Dans notre cas, il était beaucoup moins probable de nous trouver seuls dans la mesure où nous n'étions qu'une toute petite guilde, et que nous n'avions toujours pas fait le donjon de ce monde, faisant de Vanaheim notre centre de gravité du moment. Néanmoins, Kallaan devait savoir que Shaïn avait déclaré que nous étions en « vacances » et donc que notre guilde devait passer le plus clair de son temps à s'amuser, à Damaa ou ailleurs.

Ilya vérifia tout de même sa liste avant de répondre :

— Nous sommes seuls.

— Alors faisons équipe un moment, proposa le Dragon du Ciel.

Au moins nous serions trois à faire face à cet évènement qui n'en était pas vraiment un.

En effet, lorsque nous entrions dans le périmètre d'un évènement – un event, dans le jargon courant – nous étions notifié sur notre interface. Un petit symbole apparaissait en haut à droite. Or là, il n'y avait rien. Et pas un Asgardien à l'horizon malgré les affirmations des PNJ.

— C'est un vrai merdier cette connerie, cracha Kallaan.

Il enfila son heaume à tête de dragon. Si l'apparence semblait identique à celle que nous lui avions toujours connue, la matière était différente. Auparavant en cristal de glace il était à présent en matière blanche. C'était très certainement l'œuvre de Guilan. Du très bel ouvrage.

Notre ami jeta un furtif coup d'œil à Ilya. Cela suffit à me faire froncer les sourcils instinctivement, et à enflammer mes nerfs sans raison.

— Quoi ? demanda-t-elle, interloquée.

Il lui répondit sans la regarder, les yeux rivés vers le ciel.

— Tu portes une armure de catégorie 1, c'est-à-dire la plus légère. Mais c'est aussi celle qui représente le plus de faiblesses en termes de protection. A l'origine du jeu, ça n'avait pas vraiment d'importance ; maintenant si. Comment as-tu fais pour ne pas mourir jusqu'ici ?

Kallaan et moi étions équipés en catégorie 3, le plus lourd et le plus protecteur. Mais Ilya ne se laissa pas impressionner :

— Je te remercie de te soucier de moi, mais j'ai – en effet – survécu jusqu'ici dans cet accoutrement. Je vais bien survivre au reste. Et tu ne nieras pas que vos armures pèsent une tonne et vous ralentissent considérablement !

Il haussa les épaules :

— Ce n'est qu'une question de statistiques et de force mentale.
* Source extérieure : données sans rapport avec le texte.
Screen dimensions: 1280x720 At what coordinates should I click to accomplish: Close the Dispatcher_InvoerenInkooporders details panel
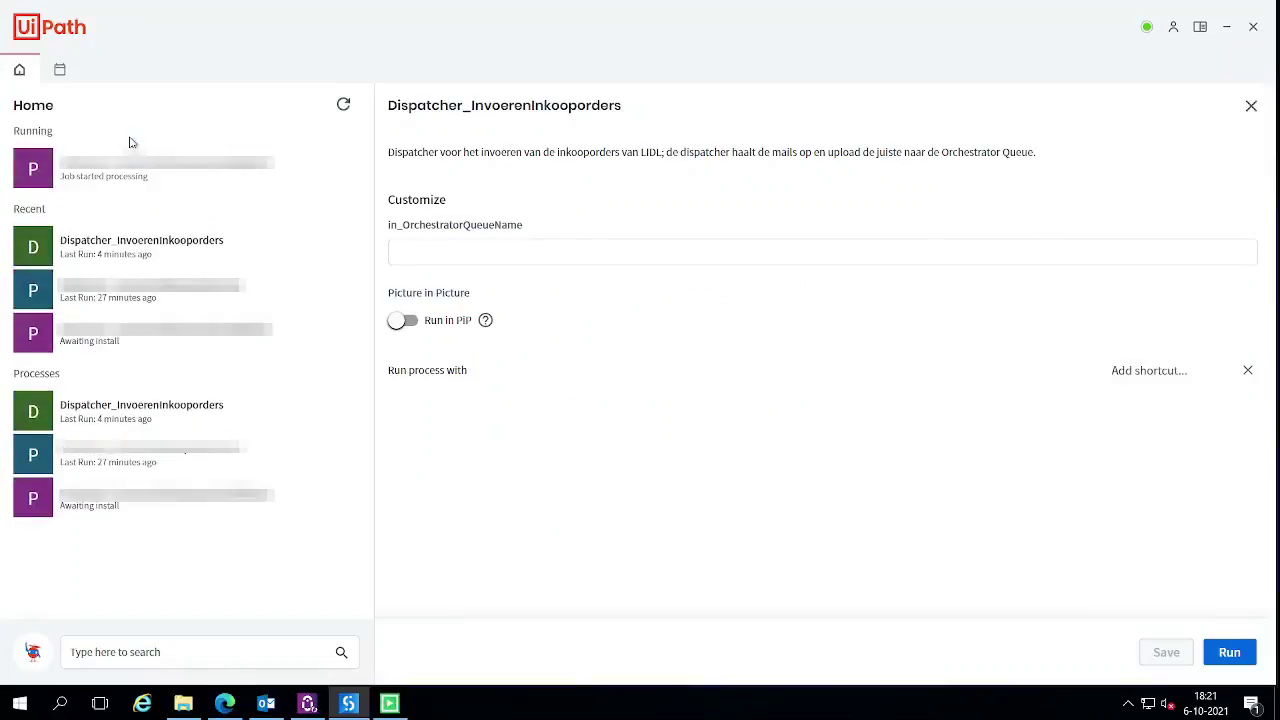[1250, 106]
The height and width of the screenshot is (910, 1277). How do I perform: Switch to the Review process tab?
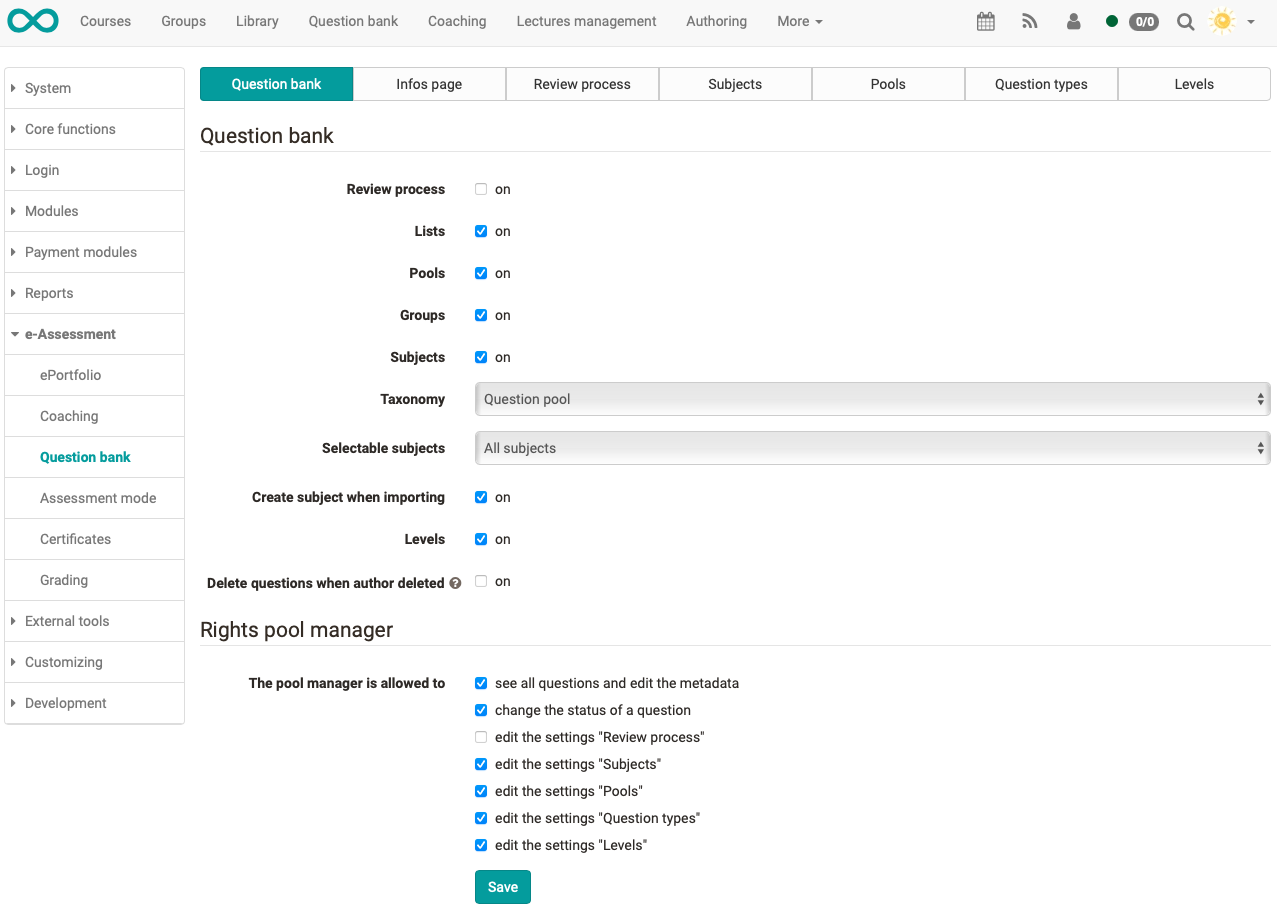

— Je suis pourtant convaincue que mon cerveau est plus musclé que le tien, répliqua Ilya d'un haussement d'épaules.

Kallaan allait répliquer, mais je m'immisçais entre eux deux et coupais net la conversation :

— On a d'autres chats à fouetter pour le moment.

Et un point pour Lyall.

Nous échangeâmes un regard entendu puis nous tournâmes vers tous les horizons. Mais il n'y avait rien. Nous étions presque tout simplement coincés ici. Mais le danger rôdait, planait au-dessus de nous tel une épée de Damoclès dont on ignorait le moment exact de la chute. Malgré ça, nous étions conscients de ce danger tapi dans l'ombre à nous guetter. Il me hérissait les cheveux sur ma nuque et me donnait des frissons désagréables, preuve que j'avais une conscience aigüe de sa présence.

— C'est n'importe quoi, reprit Kallaan, las.

Il nous fit signe de le suivre et nous quittâmes la ville pour sillonner les environs. Nous avions plus de chance d'y rencontrer l'ennemi, s'il existait vraiment.

Pourquoi aller au-devant du danger quand on risque notre vie comme nous le faisions ? Parce que lorsque vous n'avez pas la possibilité de fuir mais que vous êtes dans l'attente, cette insupportable attente, finalement vous n'avez qu'une hâte : y mettre un terme. Même si cela signifie effectivement d'aller à la rencontre du danger.